YOUR ASSIGNMENT
An identical copy of all records below is to be written out.

LISTED ENTRIES
_ _ _ _
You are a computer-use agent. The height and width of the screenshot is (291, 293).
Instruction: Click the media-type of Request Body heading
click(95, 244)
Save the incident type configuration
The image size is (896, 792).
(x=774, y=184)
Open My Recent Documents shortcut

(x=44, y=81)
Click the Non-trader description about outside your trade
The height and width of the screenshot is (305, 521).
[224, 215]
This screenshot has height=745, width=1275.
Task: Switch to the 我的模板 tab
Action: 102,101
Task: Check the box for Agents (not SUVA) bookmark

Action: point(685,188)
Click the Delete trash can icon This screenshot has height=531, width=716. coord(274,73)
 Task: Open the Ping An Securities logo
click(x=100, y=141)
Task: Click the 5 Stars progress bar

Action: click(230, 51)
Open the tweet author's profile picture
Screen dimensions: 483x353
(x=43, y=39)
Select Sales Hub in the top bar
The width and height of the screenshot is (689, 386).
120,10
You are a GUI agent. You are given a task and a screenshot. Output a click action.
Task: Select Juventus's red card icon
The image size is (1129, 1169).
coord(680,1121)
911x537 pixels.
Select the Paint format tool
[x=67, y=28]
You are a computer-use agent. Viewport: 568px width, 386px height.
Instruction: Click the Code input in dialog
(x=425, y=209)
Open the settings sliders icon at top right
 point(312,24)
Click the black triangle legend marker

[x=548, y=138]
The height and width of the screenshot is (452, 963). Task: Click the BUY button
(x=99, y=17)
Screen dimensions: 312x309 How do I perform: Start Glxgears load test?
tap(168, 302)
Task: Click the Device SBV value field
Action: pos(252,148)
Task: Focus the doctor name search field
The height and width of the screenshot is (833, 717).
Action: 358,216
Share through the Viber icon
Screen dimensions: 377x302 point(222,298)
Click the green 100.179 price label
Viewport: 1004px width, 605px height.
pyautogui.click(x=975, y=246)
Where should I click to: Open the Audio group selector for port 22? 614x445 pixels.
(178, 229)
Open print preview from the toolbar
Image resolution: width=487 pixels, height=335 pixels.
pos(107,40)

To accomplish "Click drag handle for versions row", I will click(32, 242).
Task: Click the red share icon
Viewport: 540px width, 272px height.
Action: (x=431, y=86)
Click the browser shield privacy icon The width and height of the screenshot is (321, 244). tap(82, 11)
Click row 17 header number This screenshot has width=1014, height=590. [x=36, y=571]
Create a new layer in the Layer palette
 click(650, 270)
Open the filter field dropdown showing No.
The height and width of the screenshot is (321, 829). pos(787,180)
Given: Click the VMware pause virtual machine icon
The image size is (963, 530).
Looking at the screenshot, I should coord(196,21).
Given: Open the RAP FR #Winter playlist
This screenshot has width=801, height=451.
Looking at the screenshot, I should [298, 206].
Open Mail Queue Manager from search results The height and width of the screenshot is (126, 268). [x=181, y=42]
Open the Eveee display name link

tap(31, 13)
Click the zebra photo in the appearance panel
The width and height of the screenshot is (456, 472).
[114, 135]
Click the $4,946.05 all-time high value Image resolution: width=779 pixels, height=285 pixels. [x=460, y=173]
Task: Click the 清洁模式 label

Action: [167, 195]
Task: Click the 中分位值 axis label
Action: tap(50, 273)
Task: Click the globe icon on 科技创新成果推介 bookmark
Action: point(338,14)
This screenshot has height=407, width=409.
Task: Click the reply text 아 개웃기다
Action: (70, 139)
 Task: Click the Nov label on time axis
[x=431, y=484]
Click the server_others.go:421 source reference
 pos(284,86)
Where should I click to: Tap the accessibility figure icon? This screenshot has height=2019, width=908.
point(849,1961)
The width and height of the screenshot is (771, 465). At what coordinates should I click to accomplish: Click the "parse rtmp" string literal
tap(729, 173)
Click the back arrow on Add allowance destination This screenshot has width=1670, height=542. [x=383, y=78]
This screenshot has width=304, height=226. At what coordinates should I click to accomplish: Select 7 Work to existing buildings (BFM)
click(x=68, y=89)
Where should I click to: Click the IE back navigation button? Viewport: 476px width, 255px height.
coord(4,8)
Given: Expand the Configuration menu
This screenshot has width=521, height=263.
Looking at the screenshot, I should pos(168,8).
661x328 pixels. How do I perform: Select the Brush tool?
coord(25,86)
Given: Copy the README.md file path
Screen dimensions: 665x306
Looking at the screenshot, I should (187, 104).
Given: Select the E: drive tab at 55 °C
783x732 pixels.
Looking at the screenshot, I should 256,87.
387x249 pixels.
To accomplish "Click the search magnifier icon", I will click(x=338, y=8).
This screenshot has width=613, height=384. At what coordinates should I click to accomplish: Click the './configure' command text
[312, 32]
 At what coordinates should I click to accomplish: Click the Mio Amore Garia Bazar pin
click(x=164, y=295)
_ _ _ _
ANSWER SECTION
You are a computer-use agent. The height and width of the screenshot is (291, 293).
Instruction: Click the media-type of Request Body heading
click(95, 244)
Save the incident type configuration
The image size is (896, 792).
(x=774, y=184)
Open My Recent Documents shortcut

(x=44, y=81)
Click the Non-trader description about outside your trade
The height and width of the screenshot is (305, 521).
[224, 215]
This screenshot has height=745, width=1275.
Task: Switch to the 我的模板 tab
Action: 102,101
Task: Check the box for Agents (not SUVA) bookmark

Action: point(685,188)
Click the Delete trash can icon This screenshot has height=531, width=716. coord(274,73)
 Task: Open the Ping An Securities logo
click(x=100, y=141)
Task: Click the 5 Stars progress bar

Action: click(230, 51)
Open the tweet author's profile picture
Screen dimensions: 483x353
(x=43, y=39)
Select Sales Hub in the top bar
The width and height of the screenshot is (689, 386).
120,10
You are a GUI agent. You are given a task and a screenshot. Output a click action.
Task: Select Juventus's red card icon
The image size is (1129, 1169).
coord(680,1121)
911x537 pixels.
Select the Paint format tool
[x=67, y=28]
You are a computer-use agent. Viewport: 568px width, 386px height.
Instruction: Click the Code input in dialog
(x=425, y=209)
Open the settings sliders icon at top right
 point(312,24)
Click the black triangle legend marker

[x=548, y=138]
The height and width of the screenshot is (452, 963). Task: Click the BUY button
(x=99, y=17)
Screen dimensions: 312x309 How do I perform: Start Glxgears load test?
tap(168, 302)
Task: Click the Device SBV value field
Action: pos(252,148)
Task: Focus the doctor name search field
The height and width of the screenshot is (833, 717).
Action: 358,216
Share through the Viber icon
Screen dimensions: 377x302 point(222,298)
Click the green 100.179 price label
Viewport: 1004px width, 605px height.
pyautogui.click(x=975, y=246)
Where should I click to: Open the Audio group selector for port 22? 614x445 pixels.
(178, 229)
Open print preview from the toolbar
Image resolution: width=487 pixels, height=335 pixels.
pos(107,40)

To accomplish "Click drag handle for versions row", I will click(32, 242).
Task: Click the red share icon
Viewport: 540px width, 272px height.
Action: (x=431, y=86)
Click the browser shield privacy icon The width and height of the screenshot is (321, 244). tap(82, 11)
Click row 17 header number This screenshot has width=1014, height=590. [x=36, y=571]
Create a new layer in the Layer palette
 click(650, 270)
Open the filter field dropdown showing No.
The height and width of the screenshot is (321, 829). pos(787,180)
Given: Click the VMware pause virtual machine icon
The image size is (963, 530).
Looking at the screenshot, I should coord(196,21).
Given: Open the RAP FR #Winter playlist
This screenshot has width=801, height=451.
Looking at the screenshot, I should [298, 206].
Open Mail Queue Manager from search results The height and width of the screenshot is (126, 268). [x=181, y=42]
Open the Eveee display name link

tap(31, 13)
Click the zebra photo in the appearance panel
The width and height of the screenshot is (456, 472).
[114, 135]
Click the $4,946.05 all-time high value Image resolution: width=779 pixels, height=285 pixels. [x=460, y=173]
Task: Click the 清洁模式 label

Action: [167, 195]
Task: Click the 中分位值 axis label
Action: tap(50, 273)
Task: Click the globe icon on 科技创新成果推介 bookmark
Action: point(338,14)
This screenshot has height=407, width=409.
Task: Click the reply text 아 개웃기다
Action: (70, 139)
 Task: Click the Nov label on time axis
[x=431, y=484]
Click the server_others.go:421 source reference
 pos(284,86)
Where should I click to: Tap the accessibility figure icon? This screenshot has height=2019, width=908.
point(849,1961)
The width and height of the screenshot is (771, 465). At what coordinates should I click to accomplish: Click the "parse rtmp" string literal
tap(729, 173)
Click the back arrow on Add allowance destination This screenshot has width=1670, height=542. [x=383, y=78]
This screenshot has width=304, height=226. At what coordinates should I click to accomplish: Select 7 Work to existing buildings (BFM)
click(x=68, y=89)
Where should I click to: Click the IE back navigation button? Viewport: 476px width, 255px height.
coord(4,8)
Given: Expand the Configuration menu
This screenshot has width=521, height=263.
Looking at the screenshot, I should pos(168,8).
661x328 pixels. How do I perform: Select the Brush tool?
coord(25,86)
Given: Copy the README.md file path
Screen dimensions: 665x306
Looking at the screenshot, I should (187, 104).
Given: Select the E: drive tab at 55 °C
783x732 pixels.
Looking at the screenshot, I should 256,87.
387x249 pixels.
To accomplish "Click the search magnifier icon", I will click(x=338, y=8).
This screenshot has width=613, height=384. At what coordinates should I click to accomplish: Click the './configure' command text
[312, 32]
 At what coordinates should I click to accomplish: Click the Mio Amore Garia Bazar pin
click(x=164, y=295)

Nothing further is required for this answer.